Dataset Bias in Few-Shot Image Recognition

Shuqiang Jiang; Yaohui Zhu; Chenlong Liu; Xinhang Song; Xiangyang Li; Weiqing Min

doi:10.1109/TPAMI.2022.3153611

Dataset Bias in Few-Shot Image Recognition

IEEE Trans Pattern Anal Mach Intell. 2023 Jan;45(1):229-246. doi: 10.1109/TPAMI.2022.3153611. Epub 2022 Dec 5.

Authors

Shuqiang Jiang, Yaohui Zhu, Chenlong Liu, Xinhang Song, Xiangyang Li, Weiqing Min

PMID: 35201982
DOI: 10.1109/TPAMI.2022.3153611

Abstract

The goal of few-shot image recognition (FSIR) is to identify novel categories with a small number of annotated samples by exploiting transferable knowledge from training data (base categories). Most current studies assume that the transferable knowledge can be well used to identify novel categories. However, such transferable capability may be impacted by the dataset bias, and this problem has rarely been investigated before. Besides, most of few-shot learning methods are biased to different datasets, which is also an important issue that needs to be investigated deeply. In this paper, we first investigate the impact of transferable capabilities learned from base categories. Specifically, we use the relevance to measure relationships between base categories and novel categories. Distributions of base categories are depicted via the instance density and category diversity. The FSIR model learns better transferable knowledge from relevant training data. In the relevant data, dense instances or diverse categories can further enrich the learned knowledge. Experimental results on different sub-datasets of Imagenet demonstrate category relevance, instance density and category diversity can depict transferable bias from distributions of base categories. Second, we investigate performance differences on different datasets from the aspects of dataset structures and different few-shot learning methods. Specifically, we introduce image complexity, intra-concept visual consistency, and inter-concept visual similarity to quantify characteristics of dataset structures. We use these quantitative characteristics and eight few-shot learning methods to analyze performance differences on multiple datasets. Based on the experimental analysis, some insightful observations are obtained from the perspective of both dataset structures and few-shot learning methods. We hope these observations are useful to guide future few-shot learning research on new datasets or tasks. Our data is available at http://123.57.42.89/dataset-bias/dataset-bias.html.

Given task 1:
According to the abstract, which three measures are introduced to quantify dataset structures?
Given task 2:
Update the part of the abstract starting at "Shuqiang Jiang; Yaohui" and ending at "2022 Dec 5." so that "IEEE Transactions on Pattern Analysis and Machine Intelligence" takes the place of "IEEE Trans Pattern Anal Mach Intell".
Given task 3:
Sum up the abstract in two sentences.

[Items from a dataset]
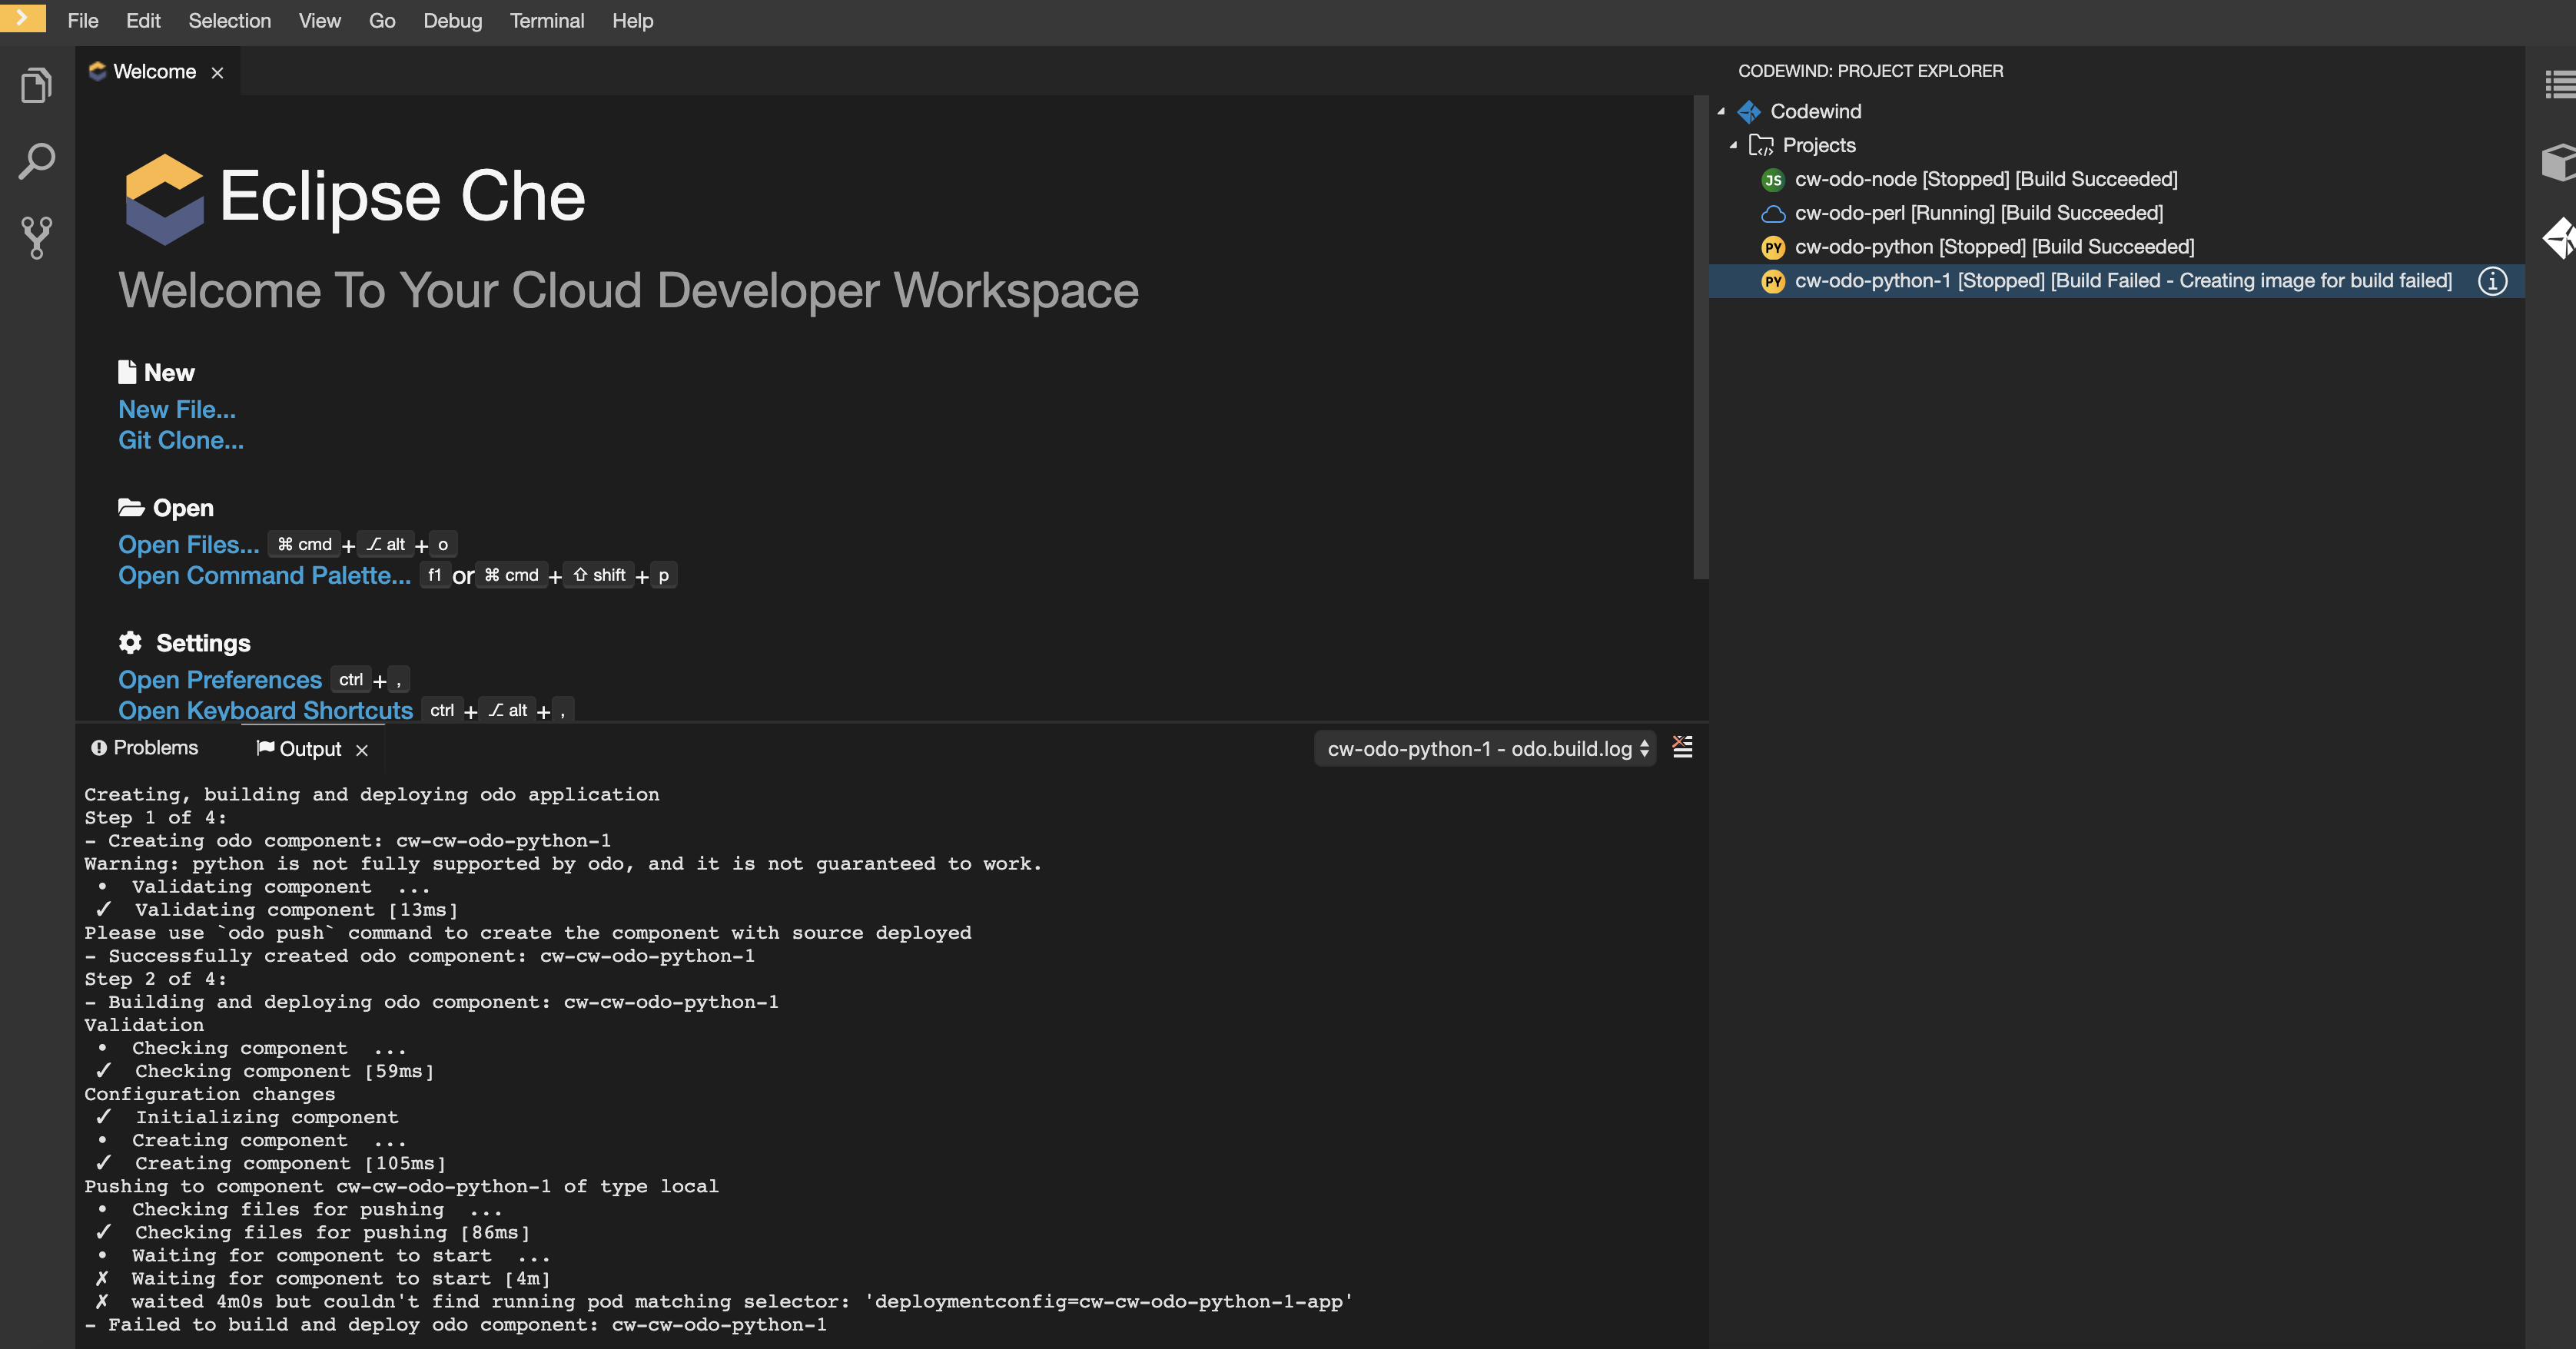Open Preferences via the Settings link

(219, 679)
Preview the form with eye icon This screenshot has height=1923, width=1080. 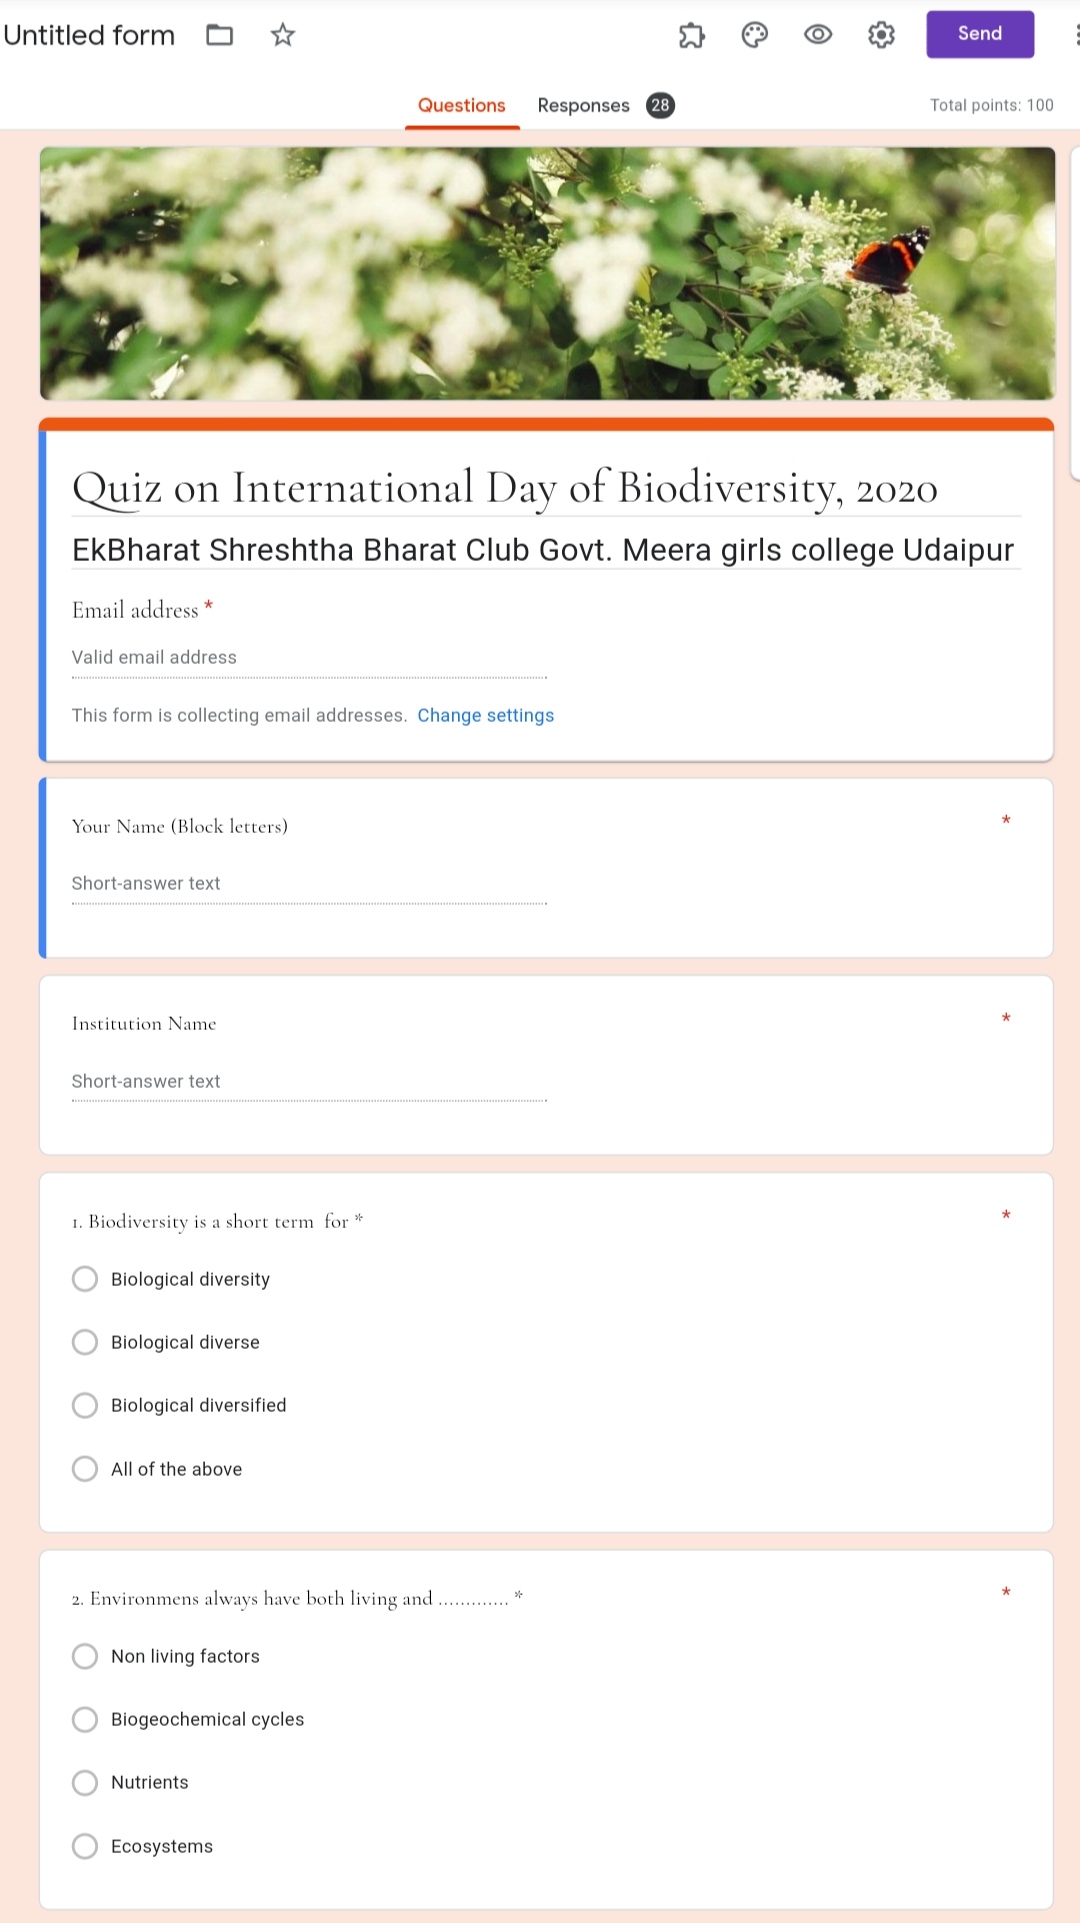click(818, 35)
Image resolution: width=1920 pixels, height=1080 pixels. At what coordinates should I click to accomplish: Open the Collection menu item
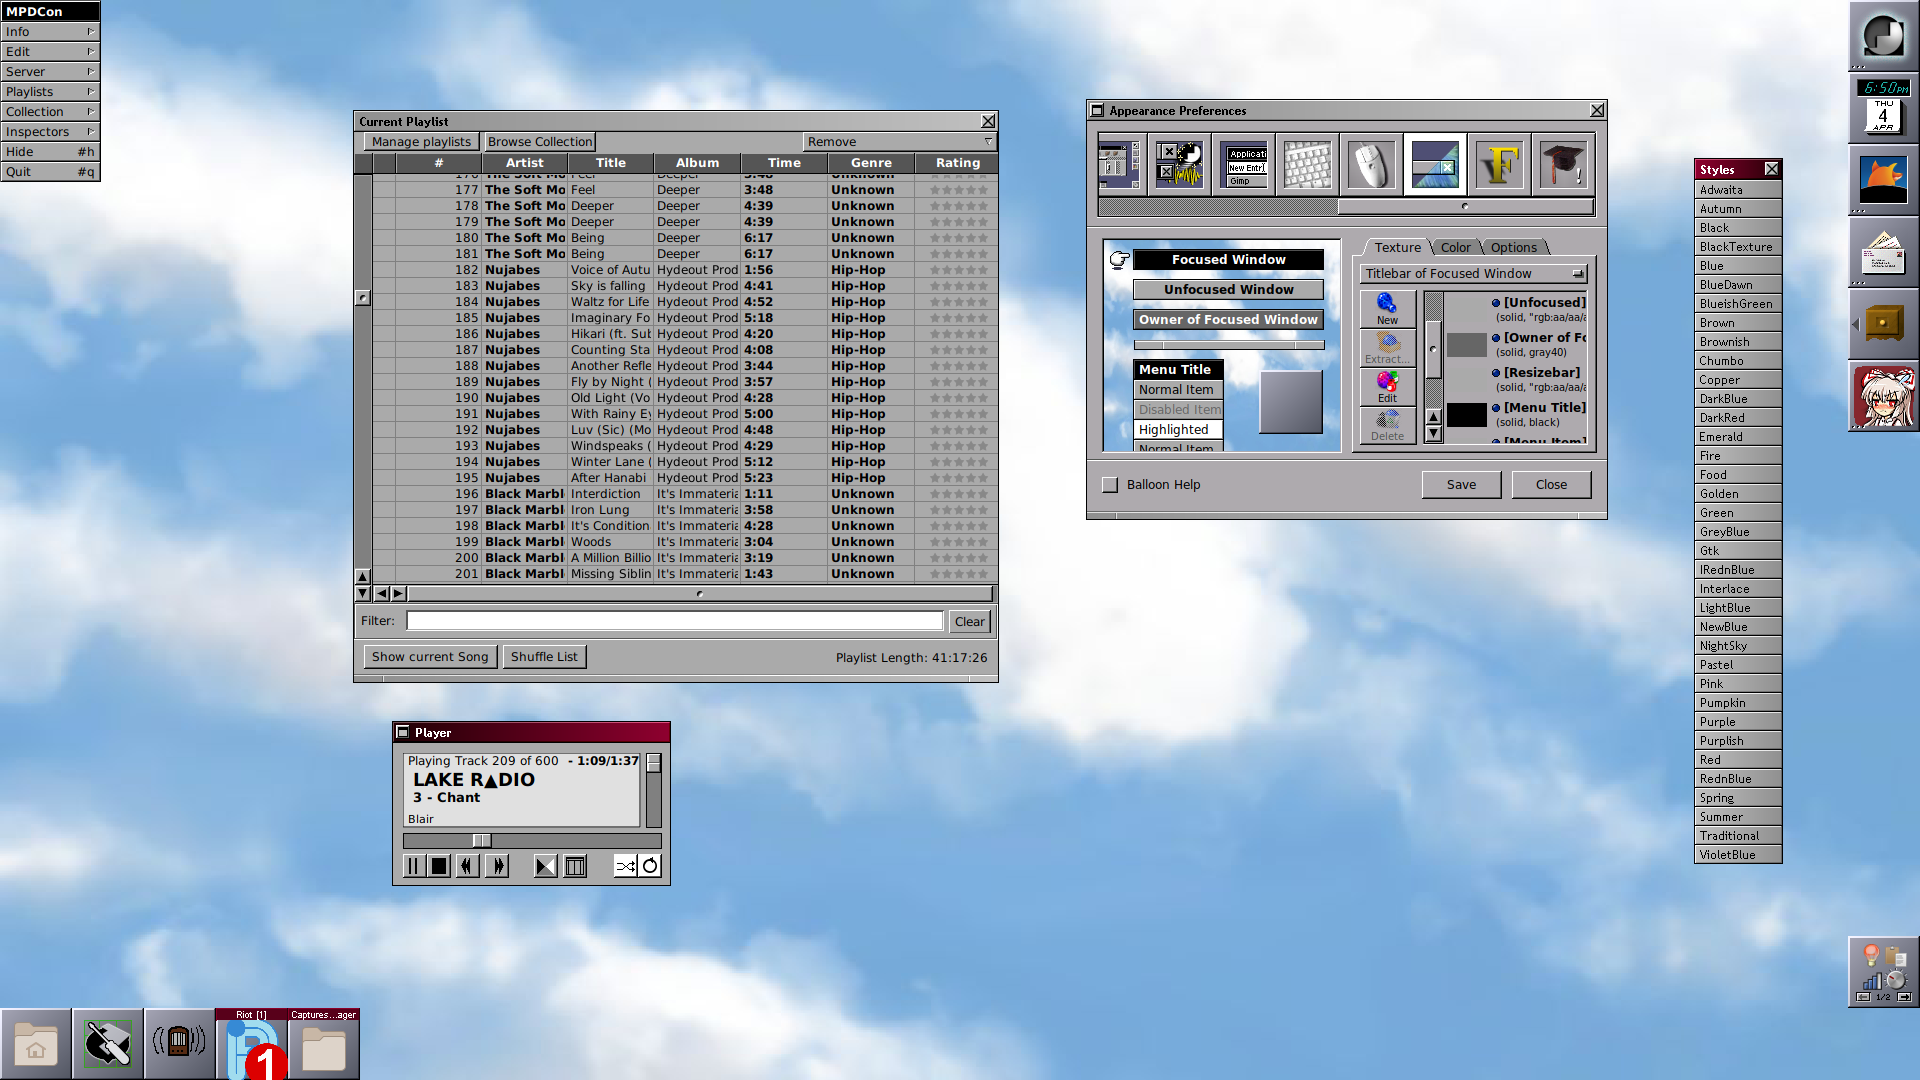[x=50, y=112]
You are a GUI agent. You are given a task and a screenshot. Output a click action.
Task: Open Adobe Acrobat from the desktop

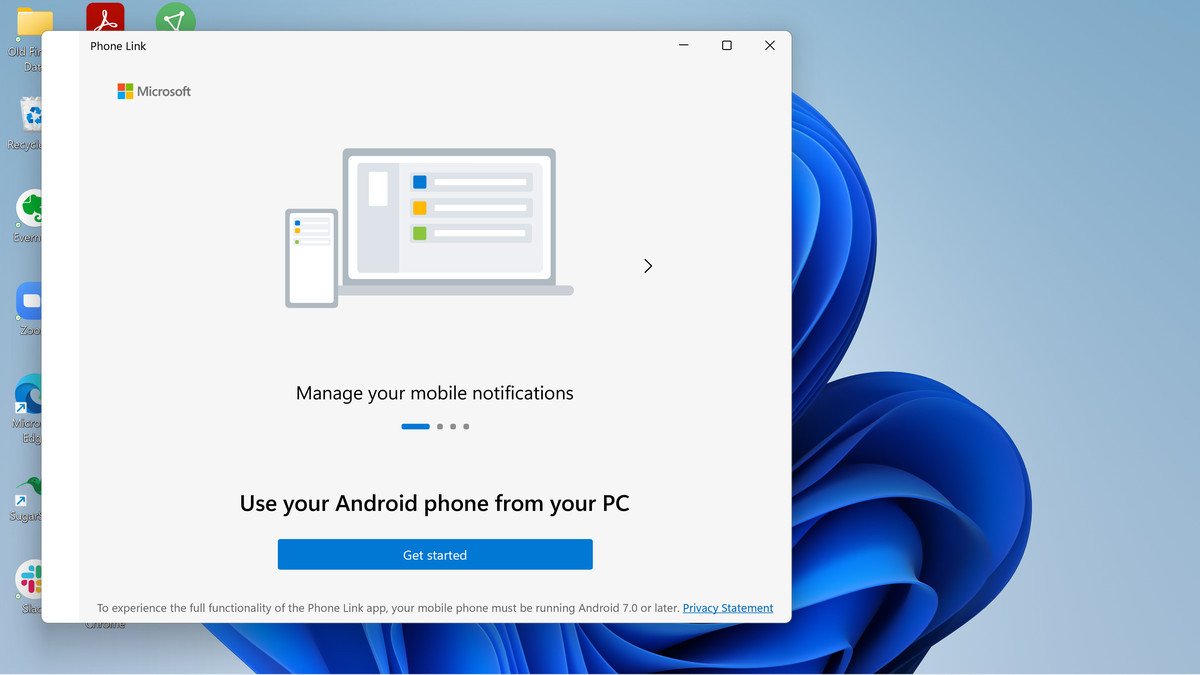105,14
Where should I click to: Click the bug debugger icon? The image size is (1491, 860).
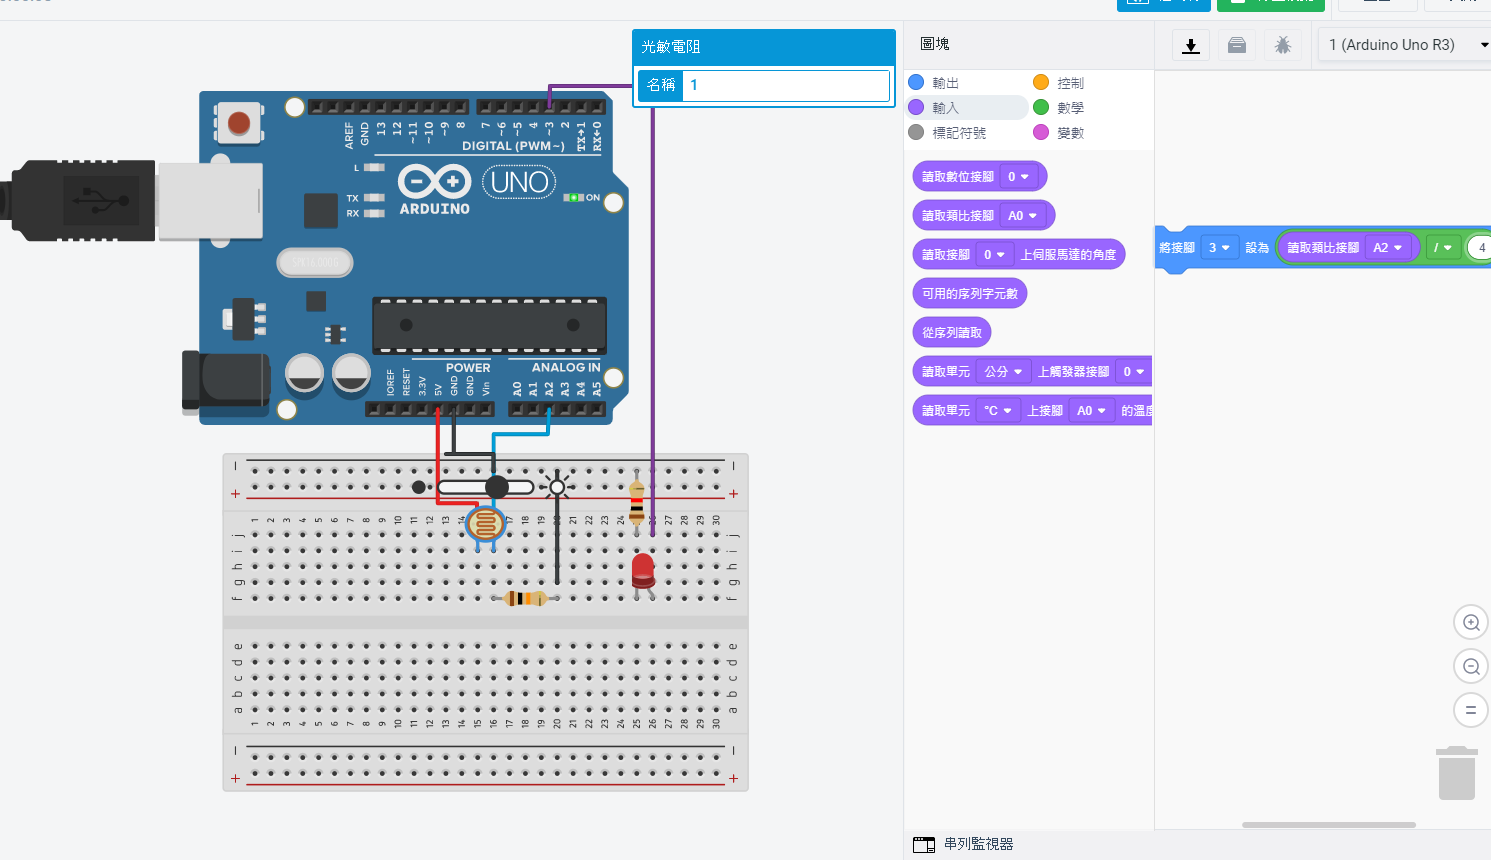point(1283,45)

Written reply 1:
Image complexity, intra-concept visual consistency, and inter-concept visual similarity.

Written reply 2:
Shuqiang Jiang; Yaohui Zhu; Chenlong Liu; Xinhang Song; Xiangyang Li; Weiqing Min

doi:10.1109/TPAMI.2022.3153611

Dataset Bias in Few-Shot Image Recognition

IEEE Transactions on Pattern Analysis and Machine Intelligence. 2023 Jan;45(1):229-246. doi: 10.1109/TPAMI.2022.3153611. Epub 2022 Dec 5.

Written reply 3:
The paper studies how dataset bias affects few-shot image recognition, showing through experiments on Imagenet sub-datasets that category relevance, instance density and category diversity describe the transferable bias that comes from base categories. It also measures dataset structures by image complexity, intra-concept visual consistency and inter-concept visual similarity, and uses them with eight few-shot learning methods to analyze performance differences across multiple datasets.